Dr. P Pullarao
Goldman Sachs is one of the most powerful investment banks in the world. Their views are noted and respectfully considered. Even In the USA, Goldman Sachs is treated with great deference due to the diligent work it does in constantly monitoring economies world-wide. Many Goldman Sachs executives are appointed to high offices in the US Treasury department. In essence, they became officials in the U.S. finance ministry. Therefore, whenever a study or opinion is released by Goldman Sachs, it is noted and absorbed immediately.
Goldman Sachs had earlier predicted that oil will sell for US $ 200 a barrel by 2014. That did not happen ,but oil went up to US $ 150 a barrel. In the last month, economists have been re-working their calculations on what would happen if indeed does come down to US $ 20 a barrel.
The OPEC members have been successful in pushing out high-cost oil producers, particularly in the shale oil sector.
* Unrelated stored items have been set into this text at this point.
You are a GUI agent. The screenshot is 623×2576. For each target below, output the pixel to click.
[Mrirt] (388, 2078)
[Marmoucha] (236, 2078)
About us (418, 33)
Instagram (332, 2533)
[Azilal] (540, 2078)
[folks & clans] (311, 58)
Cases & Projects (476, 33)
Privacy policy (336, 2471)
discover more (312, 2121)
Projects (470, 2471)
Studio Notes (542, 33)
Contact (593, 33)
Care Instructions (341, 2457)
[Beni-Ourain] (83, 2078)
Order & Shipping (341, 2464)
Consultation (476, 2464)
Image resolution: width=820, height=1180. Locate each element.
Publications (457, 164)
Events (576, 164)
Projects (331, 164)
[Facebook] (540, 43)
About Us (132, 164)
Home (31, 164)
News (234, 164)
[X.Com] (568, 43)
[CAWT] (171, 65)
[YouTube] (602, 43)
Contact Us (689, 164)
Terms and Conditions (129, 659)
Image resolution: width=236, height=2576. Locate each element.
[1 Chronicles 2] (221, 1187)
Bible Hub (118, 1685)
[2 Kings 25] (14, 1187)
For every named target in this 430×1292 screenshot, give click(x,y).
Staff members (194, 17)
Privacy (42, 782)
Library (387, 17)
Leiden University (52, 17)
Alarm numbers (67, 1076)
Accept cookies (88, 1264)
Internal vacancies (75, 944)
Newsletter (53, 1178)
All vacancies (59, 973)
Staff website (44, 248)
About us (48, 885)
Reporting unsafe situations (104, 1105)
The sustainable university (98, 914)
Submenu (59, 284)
In the short term, this meant that oil prices will go up as there will be less supply. But as prices go up, once again the high cost producers will be back.
The fact is that there is over -supply of oil. The expected demand from China and other high-growth economies just did not pick up.
Goldman Sachs’s calculates that countries like Saudi Arabia just cannot turn off the spigots. This simply means that there will be over supply. The fact that Iran has now entered the international market free of any impediments is another major factor. Other oil producers like the Kurdish areas of Iraq and the ISIS controlled terrain in Syria -Iraq have access to low cost oil There is no need for any oil exploration in Iraq and ISIS-controlled terrain. They need buyers and they sell oil a any price obtainable. In fact, they are increasing their production.
The existing low oil prices had already reduced the oil sector employment in United Kingdom from 450,000 workers to 375,000 workers. If prices fall lower, then this number will come down rapidly, causing a micro crisis. The shale oil boom has ended in the USA. But that was to be expected. But this temporary closure of shale-oil production facilities only means that when oil prices rise, these facilities will be activated. The US has become self-sufficient in oil for the first time since 50 years.
But lower oil prices also help the economically poorer people. Inflation automatically comes under control. Travel becomes cheaper. The world got used to higher oil prices, though with great pain. It may take some time to get used to lower oil prices. But right now, oil importing countries are not complaining.
In India, lower oil prices have boosted the aviation sector. Many other sectors which are dependent on oil have expanded their economic footprint. There seems to be great anxiety that Indian exports are falling. The latest exports figures released by the Ministry of Commerce, Govt. of India state that exports have fallen by 25% in the month of September, 2015 when compared to exports in September, 2014. This seems to have caused much hand-wringing and helplessness in the Commerce Ministry. But the same media handout says that imports have fallen more than exports when compared to figures for the same period.
No doubt, falling exports mean less economic activity. But the silver lining is that imports have come down, thanks to lower oil and commodity prices. To my mind, the situation is not too worrisome. There will be a period of adjustment the cooling in the Chinese economy and the troubles in Europe.
The Commerce Ministry does little to enhance export prospects. The Commerce and Industry Ministry is charged with the responsibility of improving business climate. The “Ease of doing Business” is the responsibility of the Commerce Ministry. In the last 18 months, there has been little actual improve on this issue, except hundreds of press conferences.
In the short term, falling commodity prices internationally is good for India because we are a major commodity importer. India is investing urge s in infrastructure. Surely, at such a time, lower costs of material and commodities are good and will help obtain cheap infrastructure.
Gold imports which were a major cause of worry for the government automatically shrank. In the period April-September, 2014, when our exports were at a record high, the trade gap was nearly $ 73 billion dollars. Now in the period April-September, 2015, the trade gap is $ 68 billion dollars. Defiantly, though we have lower exports, the trade gap is down. This means that the composition of our exports may not be as good as it looks on paper. Maybe we import all the components and then assemble them and export. There is something definitely anomalous here.
Government should focus on the ” Ease of doing Business ” index. This is the best time for the government to change the way we do things here.
But Oil at US $ 20 a barrel. ? That happen in 2002. It might be the crash of the economies of oil exporters. Usually, the world will adjust to lower oil prices.
The gains of lower oil prices will benefit the poorer sections all over the world. Let us wait for it.
The Ministry of Commerce is wrong to take a shallow look on only the export figures and not the overall impact on India. Lower oil prices are great for India in the long and short run.